| Exercise requirements |
Copy each line of the records that includes "Gloves".

| Recorded information |
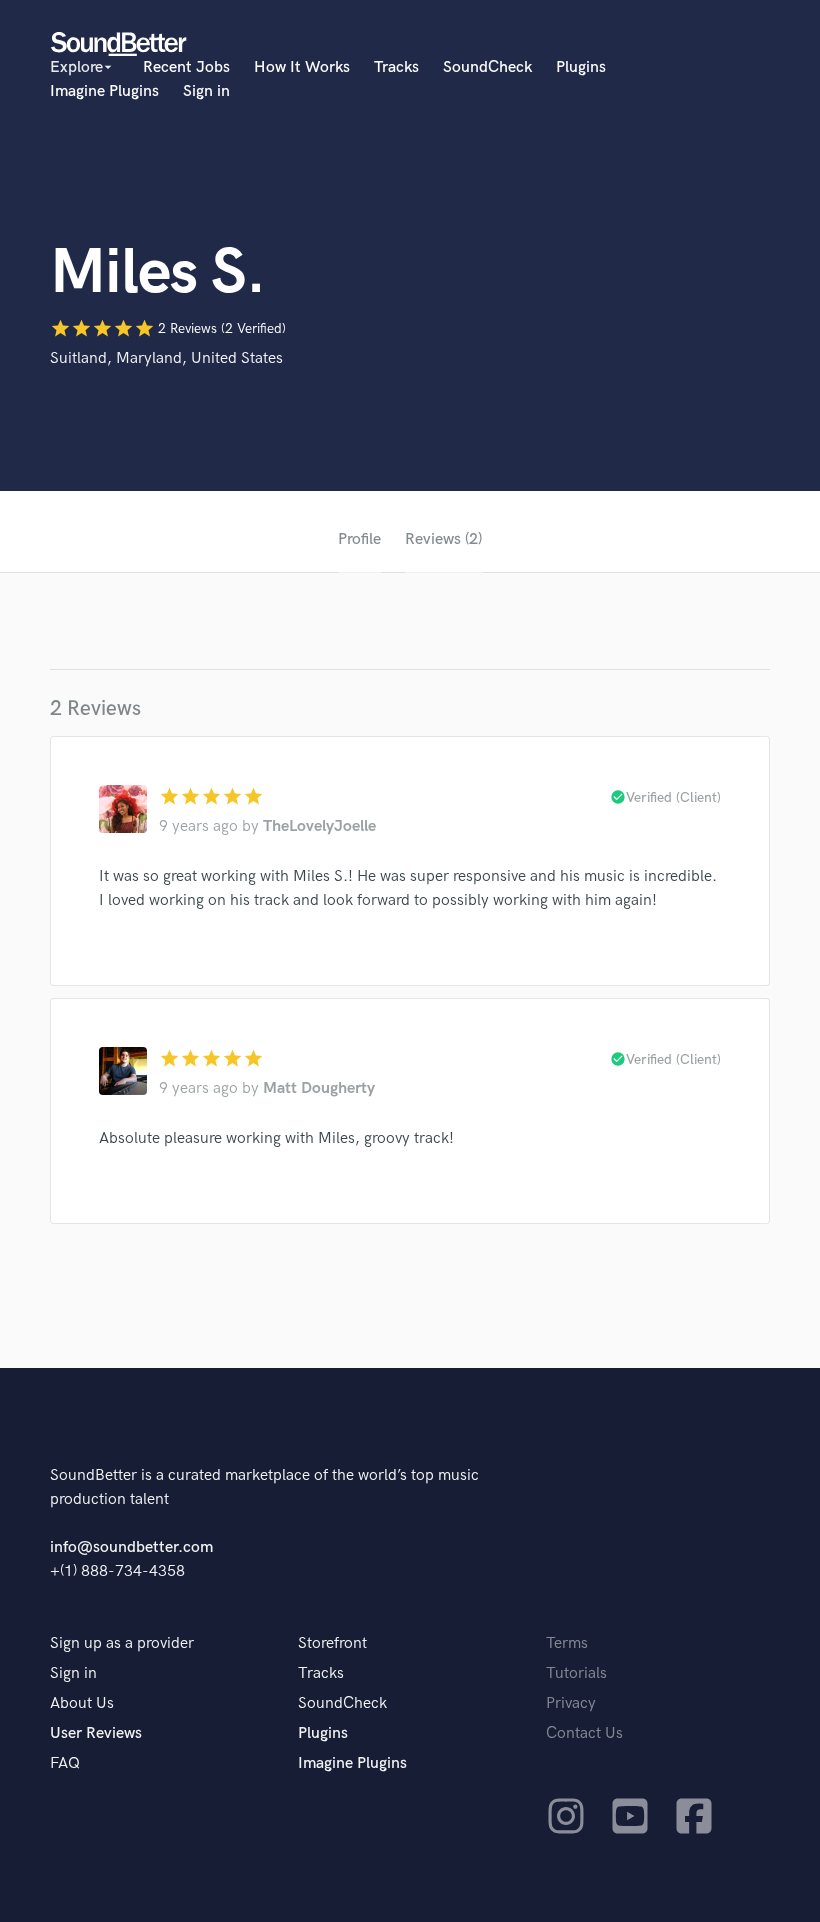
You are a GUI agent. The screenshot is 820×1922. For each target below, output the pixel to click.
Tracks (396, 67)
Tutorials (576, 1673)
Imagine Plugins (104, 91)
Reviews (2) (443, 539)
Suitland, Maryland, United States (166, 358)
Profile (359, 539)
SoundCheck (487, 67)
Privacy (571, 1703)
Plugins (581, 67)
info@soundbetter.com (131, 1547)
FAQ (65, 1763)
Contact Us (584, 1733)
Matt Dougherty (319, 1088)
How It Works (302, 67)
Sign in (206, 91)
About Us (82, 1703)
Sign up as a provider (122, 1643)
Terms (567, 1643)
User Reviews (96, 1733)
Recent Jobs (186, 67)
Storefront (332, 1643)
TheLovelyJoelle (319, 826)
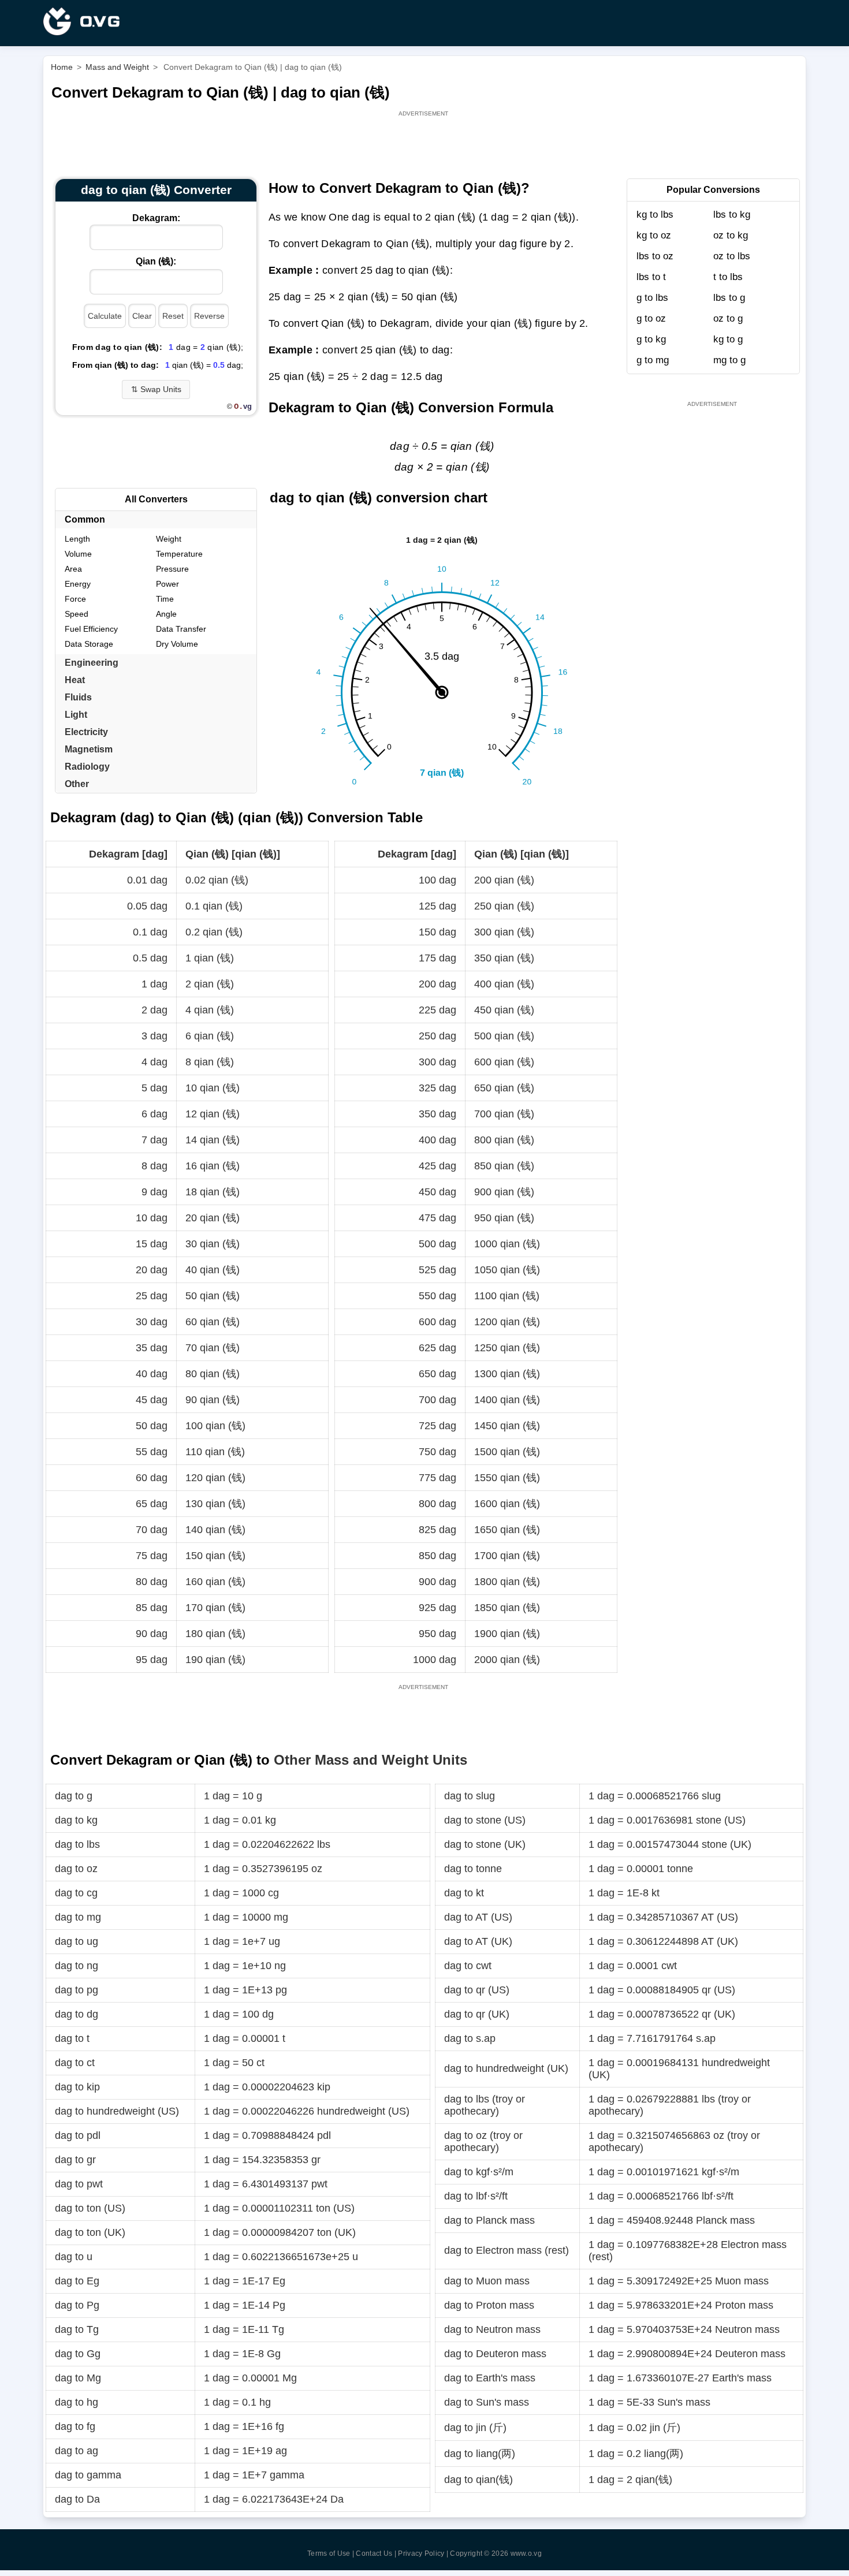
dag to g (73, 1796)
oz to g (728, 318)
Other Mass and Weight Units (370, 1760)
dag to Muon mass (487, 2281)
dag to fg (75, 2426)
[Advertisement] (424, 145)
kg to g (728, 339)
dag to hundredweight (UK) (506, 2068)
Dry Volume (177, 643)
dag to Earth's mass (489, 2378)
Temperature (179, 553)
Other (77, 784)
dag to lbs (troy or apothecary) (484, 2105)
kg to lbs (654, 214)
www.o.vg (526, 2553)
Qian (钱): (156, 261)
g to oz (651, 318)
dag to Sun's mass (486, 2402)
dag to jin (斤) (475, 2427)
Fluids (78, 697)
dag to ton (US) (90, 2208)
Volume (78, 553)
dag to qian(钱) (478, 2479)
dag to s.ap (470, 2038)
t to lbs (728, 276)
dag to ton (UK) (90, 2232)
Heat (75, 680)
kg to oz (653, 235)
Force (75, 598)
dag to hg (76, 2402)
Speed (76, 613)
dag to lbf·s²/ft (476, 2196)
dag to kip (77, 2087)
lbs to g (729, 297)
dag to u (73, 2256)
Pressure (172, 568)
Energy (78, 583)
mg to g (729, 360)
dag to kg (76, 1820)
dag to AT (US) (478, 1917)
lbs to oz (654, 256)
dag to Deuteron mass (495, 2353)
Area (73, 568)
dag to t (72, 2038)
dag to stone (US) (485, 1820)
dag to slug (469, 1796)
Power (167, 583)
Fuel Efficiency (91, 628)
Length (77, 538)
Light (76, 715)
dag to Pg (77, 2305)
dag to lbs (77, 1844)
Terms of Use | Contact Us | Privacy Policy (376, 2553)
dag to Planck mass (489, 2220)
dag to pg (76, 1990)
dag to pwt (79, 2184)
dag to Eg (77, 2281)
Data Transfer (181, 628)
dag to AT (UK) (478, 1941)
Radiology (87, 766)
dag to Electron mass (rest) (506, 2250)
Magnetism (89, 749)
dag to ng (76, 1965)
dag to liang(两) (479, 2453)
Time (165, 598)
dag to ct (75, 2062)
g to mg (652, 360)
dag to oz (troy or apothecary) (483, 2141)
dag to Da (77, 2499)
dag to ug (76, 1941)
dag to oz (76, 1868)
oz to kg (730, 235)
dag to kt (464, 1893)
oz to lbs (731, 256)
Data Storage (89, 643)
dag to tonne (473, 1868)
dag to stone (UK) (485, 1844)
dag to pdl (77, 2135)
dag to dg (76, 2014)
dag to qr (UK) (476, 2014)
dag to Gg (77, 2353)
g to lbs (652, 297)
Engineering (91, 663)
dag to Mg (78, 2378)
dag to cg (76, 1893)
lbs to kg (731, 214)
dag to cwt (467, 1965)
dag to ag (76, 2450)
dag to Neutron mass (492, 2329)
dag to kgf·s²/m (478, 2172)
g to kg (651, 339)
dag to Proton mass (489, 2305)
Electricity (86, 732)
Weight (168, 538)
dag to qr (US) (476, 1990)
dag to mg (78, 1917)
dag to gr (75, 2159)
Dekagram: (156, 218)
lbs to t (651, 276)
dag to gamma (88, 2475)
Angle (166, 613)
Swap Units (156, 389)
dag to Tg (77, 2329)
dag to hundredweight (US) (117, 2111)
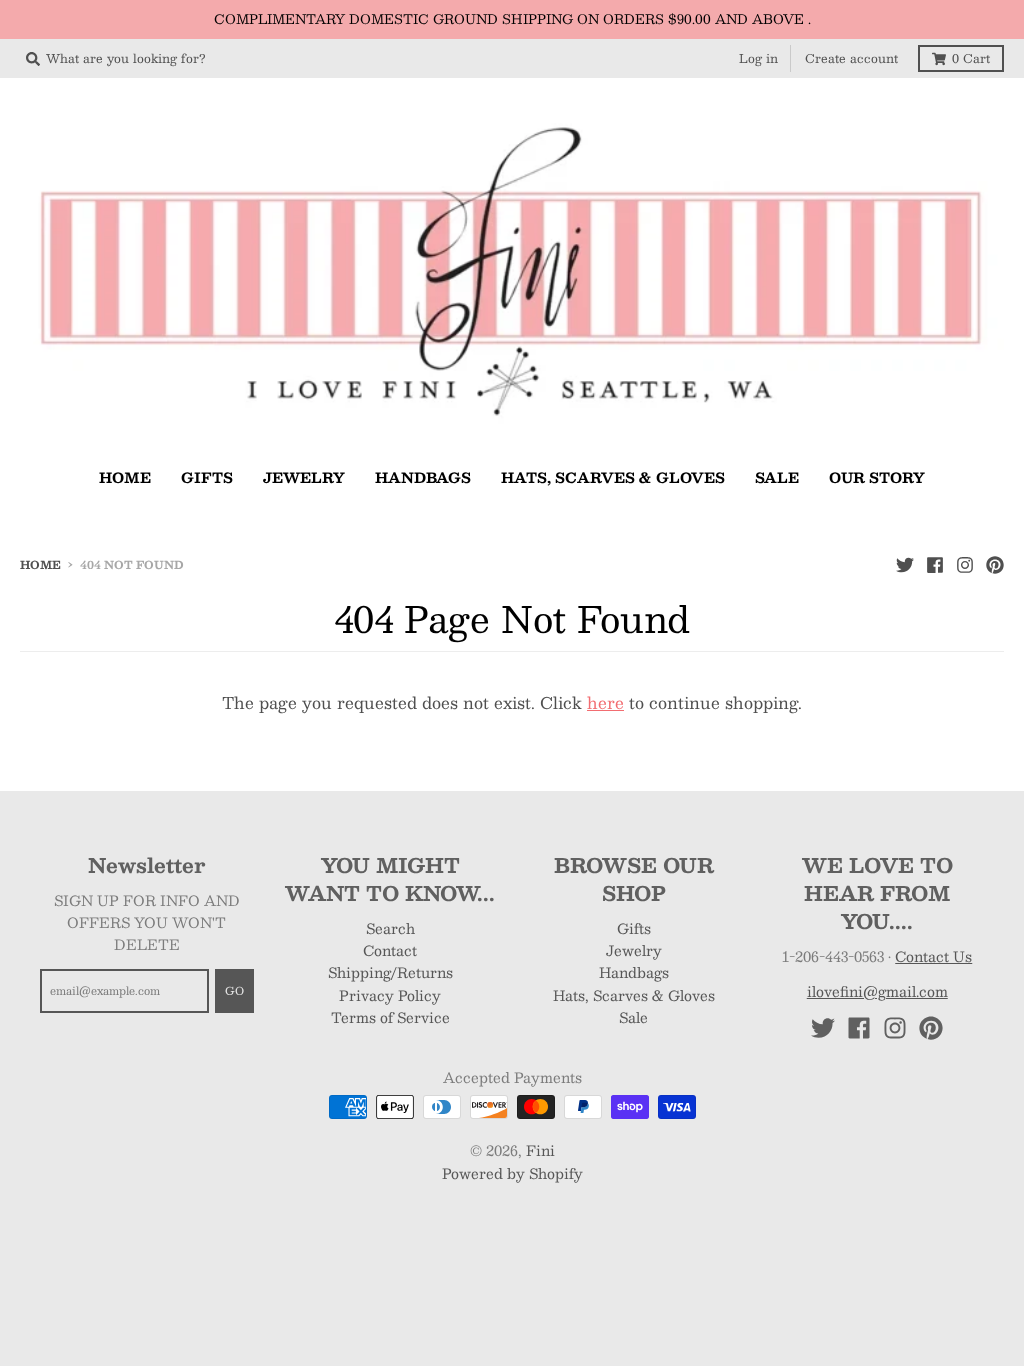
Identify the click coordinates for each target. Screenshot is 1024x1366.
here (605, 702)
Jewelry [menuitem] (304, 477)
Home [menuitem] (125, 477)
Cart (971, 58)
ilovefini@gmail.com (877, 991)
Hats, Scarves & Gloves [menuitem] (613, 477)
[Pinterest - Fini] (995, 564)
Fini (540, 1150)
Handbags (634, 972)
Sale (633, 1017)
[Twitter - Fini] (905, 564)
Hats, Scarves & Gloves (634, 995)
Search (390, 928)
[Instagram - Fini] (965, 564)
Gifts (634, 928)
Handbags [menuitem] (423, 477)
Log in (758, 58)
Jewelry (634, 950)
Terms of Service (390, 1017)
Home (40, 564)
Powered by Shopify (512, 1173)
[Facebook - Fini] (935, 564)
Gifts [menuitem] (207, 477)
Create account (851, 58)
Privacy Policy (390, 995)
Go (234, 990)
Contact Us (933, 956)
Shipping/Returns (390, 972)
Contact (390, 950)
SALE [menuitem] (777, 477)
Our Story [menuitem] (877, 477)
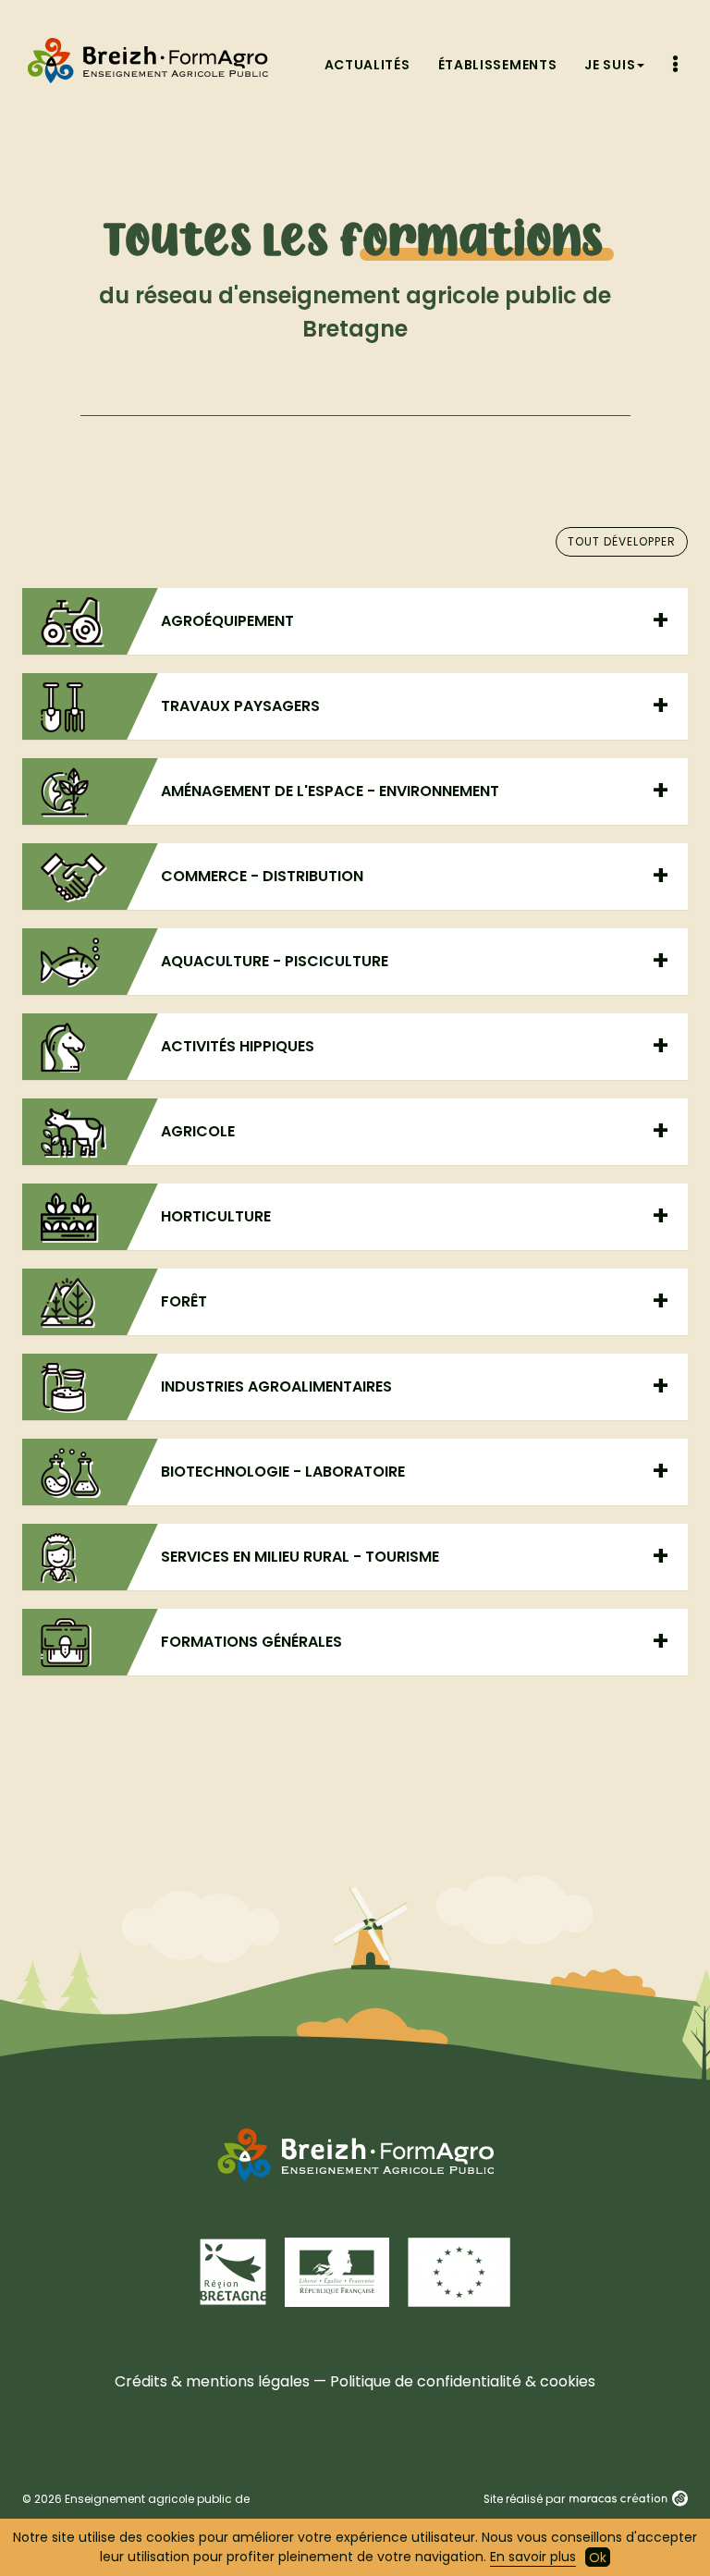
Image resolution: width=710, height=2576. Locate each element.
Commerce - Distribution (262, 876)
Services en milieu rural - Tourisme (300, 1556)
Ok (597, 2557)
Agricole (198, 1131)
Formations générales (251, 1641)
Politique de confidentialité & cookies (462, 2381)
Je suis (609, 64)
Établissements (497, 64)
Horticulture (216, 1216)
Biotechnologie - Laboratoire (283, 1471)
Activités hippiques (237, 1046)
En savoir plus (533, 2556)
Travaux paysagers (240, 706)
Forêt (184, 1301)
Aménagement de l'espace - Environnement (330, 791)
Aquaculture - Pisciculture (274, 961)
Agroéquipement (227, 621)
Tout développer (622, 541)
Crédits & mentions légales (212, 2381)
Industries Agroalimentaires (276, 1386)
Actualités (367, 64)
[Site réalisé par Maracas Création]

| Exercise response |
Hats, Scarves & Gloves [menuitem] (613, 477)
Hats, Scarves & Gloves (634, 995)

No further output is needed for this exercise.